Aufgabe
Benennen Sie in den Zeilen vom Beginn der Daten bis einschließlich der Zeile mit „Looking at the image, I should click on (64, 107).“ den Ausdruck „image size“ in „screen size“ um. Geben Sie nur diese Zeilen wieder und lassen Sie alles Übrige unverändert.

===== Zu prüfende Daten

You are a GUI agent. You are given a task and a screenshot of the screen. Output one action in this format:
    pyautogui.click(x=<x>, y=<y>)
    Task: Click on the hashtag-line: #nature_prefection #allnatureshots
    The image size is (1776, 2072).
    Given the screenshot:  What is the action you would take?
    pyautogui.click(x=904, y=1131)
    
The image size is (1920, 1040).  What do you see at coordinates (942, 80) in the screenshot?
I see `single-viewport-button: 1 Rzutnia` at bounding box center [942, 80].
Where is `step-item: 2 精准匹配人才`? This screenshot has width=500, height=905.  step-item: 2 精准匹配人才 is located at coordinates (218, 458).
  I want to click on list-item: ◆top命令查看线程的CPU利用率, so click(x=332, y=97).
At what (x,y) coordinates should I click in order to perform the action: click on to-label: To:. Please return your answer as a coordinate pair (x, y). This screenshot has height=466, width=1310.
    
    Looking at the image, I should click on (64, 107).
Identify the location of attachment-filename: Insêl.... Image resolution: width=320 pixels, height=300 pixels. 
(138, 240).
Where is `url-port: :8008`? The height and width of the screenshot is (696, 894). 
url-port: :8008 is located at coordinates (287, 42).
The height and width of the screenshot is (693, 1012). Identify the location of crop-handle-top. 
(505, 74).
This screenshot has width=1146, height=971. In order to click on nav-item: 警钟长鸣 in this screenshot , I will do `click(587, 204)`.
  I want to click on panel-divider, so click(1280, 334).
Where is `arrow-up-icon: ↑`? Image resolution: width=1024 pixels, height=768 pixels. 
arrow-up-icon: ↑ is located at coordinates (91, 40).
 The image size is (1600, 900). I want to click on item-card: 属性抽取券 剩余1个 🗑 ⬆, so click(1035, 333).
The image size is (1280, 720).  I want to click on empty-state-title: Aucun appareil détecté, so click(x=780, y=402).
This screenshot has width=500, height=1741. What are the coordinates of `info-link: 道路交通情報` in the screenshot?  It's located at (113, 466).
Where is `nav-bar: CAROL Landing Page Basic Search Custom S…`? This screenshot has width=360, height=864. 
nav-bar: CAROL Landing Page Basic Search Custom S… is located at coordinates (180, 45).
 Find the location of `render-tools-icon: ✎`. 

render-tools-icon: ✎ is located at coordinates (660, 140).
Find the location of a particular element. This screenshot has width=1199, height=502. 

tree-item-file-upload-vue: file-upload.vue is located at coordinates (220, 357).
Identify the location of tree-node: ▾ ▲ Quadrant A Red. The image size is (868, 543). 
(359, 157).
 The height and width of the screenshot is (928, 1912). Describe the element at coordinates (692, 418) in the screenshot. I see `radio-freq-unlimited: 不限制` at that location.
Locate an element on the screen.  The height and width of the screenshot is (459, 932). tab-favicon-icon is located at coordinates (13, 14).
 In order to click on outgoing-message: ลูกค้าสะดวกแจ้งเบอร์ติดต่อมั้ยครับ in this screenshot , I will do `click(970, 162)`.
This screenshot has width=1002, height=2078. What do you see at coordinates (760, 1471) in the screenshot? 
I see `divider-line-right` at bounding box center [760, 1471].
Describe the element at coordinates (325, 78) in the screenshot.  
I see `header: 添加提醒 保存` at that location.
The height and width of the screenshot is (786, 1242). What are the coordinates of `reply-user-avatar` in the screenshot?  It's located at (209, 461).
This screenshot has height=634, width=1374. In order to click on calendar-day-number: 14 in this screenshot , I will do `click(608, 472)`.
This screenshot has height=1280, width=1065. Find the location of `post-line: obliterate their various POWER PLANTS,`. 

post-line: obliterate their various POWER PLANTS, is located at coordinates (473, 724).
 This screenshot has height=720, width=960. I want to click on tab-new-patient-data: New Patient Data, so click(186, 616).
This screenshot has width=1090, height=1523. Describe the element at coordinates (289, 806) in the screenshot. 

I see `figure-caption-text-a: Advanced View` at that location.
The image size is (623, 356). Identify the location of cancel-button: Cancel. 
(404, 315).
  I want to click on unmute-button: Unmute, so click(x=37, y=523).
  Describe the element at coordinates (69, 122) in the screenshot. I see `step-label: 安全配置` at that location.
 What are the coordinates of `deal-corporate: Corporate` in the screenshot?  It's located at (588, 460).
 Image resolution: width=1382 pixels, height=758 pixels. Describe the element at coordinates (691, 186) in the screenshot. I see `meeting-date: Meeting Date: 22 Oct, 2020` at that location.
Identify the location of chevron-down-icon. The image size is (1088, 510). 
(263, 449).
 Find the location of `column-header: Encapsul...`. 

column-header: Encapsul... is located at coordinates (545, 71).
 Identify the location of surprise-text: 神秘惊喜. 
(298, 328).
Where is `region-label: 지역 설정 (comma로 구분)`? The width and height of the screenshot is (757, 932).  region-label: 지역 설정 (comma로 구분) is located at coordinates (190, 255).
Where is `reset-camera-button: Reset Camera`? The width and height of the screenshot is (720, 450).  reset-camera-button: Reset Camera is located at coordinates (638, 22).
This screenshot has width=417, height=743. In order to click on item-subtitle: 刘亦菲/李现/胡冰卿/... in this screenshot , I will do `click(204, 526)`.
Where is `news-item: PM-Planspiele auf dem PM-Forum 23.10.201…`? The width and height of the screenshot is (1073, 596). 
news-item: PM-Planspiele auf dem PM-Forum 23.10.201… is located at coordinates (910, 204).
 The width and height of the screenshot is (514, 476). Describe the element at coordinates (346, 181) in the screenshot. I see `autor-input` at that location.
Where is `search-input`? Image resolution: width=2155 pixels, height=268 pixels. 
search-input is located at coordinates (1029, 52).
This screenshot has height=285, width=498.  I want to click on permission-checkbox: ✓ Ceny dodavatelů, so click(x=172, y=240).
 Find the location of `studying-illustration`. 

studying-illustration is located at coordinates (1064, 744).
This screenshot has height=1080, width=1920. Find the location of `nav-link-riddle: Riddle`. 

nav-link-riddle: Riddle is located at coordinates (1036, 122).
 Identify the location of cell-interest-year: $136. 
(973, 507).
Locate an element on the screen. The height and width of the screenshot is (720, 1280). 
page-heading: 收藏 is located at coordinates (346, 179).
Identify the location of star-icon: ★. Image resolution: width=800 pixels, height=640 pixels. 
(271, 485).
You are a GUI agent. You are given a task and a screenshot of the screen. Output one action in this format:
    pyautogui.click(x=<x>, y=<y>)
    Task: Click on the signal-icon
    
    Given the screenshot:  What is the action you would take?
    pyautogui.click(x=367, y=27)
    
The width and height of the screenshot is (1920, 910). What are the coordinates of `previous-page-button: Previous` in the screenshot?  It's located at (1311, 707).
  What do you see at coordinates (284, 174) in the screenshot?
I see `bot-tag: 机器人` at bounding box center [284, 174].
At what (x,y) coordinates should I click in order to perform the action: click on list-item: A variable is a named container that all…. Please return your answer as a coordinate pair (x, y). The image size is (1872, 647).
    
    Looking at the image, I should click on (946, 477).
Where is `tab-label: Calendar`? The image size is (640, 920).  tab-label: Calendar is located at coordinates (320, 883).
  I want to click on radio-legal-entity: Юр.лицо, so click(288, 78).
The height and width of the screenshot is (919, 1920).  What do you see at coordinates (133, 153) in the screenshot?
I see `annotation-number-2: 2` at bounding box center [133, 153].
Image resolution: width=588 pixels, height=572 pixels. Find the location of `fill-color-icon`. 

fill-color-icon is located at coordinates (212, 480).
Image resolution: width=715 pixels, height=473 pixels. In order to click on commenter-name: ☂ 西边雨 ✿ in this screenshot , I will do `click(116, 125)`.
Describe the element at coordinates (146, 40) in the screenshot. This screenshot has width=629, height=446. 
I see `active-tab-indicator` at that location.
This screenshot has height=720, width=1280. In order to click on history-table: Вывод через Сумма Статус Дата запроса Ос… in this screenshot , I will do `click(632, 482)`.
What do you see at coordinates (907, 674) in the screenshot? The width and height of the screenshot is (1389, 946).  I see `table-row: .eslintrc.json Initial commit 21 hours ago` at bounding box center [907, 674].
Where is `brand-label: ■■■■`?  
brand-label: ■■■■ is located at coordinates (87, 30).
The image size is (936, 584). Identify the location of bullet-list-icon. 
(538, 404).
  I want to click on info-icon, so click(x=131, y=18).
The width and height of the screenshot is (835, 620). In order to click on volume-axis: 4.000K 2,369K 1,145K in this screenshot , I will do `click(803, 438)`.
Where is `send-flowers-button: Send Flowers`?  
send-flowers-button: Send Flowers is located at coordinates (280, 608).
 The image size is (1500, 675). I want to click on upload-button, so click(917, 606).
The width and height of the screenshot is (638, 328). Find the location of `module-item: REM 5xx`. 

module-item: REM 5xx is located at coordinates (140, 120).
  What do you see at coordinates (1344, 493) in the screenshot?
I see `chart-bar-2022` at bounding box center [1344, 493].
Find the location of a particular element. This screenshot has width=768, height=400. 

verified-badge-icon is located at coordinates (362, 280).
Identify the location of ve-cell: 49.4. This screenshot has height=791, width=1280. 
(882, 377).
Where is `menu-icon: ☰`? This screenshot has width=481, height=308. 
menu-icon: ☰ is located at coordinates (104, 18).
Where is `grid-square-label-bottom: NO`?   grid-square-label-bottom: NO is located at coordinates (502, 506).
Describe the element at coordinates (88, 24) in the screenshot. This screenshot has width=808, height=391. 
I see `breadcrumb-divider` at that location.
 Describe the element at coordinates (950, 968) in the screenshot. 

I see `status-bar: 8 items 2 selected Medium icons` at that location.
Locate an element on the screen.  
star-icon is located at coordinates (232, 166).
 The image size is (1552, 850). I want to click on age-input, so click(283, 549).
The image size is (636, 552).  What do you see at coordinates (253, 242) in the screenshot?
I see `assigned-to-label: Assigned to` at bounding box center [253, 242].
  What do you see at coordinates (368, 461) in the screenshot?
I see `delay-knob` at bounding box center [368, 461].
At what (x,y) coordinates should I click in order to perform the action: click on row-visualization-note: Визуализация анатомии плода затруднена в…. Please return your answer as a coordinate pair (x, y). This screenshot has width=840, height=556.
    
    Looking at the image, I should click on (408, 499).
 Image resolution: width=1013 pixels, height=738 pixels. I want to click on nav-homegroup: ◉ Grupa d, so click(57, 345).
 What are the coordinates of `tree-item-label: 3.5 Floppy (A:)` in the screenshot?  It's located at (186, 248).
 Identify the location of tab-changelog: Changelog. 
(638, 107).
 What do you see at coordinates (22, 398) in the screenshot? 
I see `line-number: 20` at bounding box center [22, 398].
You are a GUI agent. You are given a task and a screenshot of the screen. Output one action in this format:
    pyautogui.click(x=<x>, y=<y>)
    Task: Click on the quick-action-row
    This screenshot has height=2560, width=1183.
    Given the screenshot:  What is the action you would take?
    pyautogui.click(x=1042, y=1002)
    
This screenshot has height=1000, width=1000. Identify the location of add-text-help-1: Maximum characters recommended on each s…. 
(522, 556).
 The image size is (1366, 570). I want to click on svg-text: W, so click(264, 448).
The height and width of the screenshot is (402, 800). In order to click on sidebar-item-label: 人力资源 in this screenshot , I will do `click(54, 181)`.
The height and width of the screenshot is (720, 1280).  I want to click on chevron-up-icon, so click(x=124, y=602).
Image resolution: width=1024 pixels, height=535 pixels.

==========

Lösung
You are a GUI agent. You are given a task and a screenshot of the screen. Output one action in this format:
    pyautogui.click(x=<x>, y=<y>)
    Task: Click on the hashtag-line: #nature_prefection #allnatureshots
    The screen size is (1776, 2072).
    Given the screenshot:  What is the action you would take?
    pyautogui.click(x=904, y=1131)
    
The screen size is (1920, 1040).  What do you see at coordinates (942, 80) in the screenshot?
I see `single-viewport-button: 1 Rzutnia` at bounding box center [942, 80].
Where is `step-item: 2 精准匹配人才`? This screenshot has width=500, height=905.  step-item: 2 精准匹配人才 is located at coordinates (218, 458).
  I want to click on list-item: ◆top命令查看线程的CPU利用率, so click(x=332, y=97).
At what (x,y) coordinates should I click in order to perform the action: click on to-label: To:. Please return your answer as a coordinate pair (x, y). This screenshot has height=466, width=1310.
    
    Looking at the image, I should click on (64, 107).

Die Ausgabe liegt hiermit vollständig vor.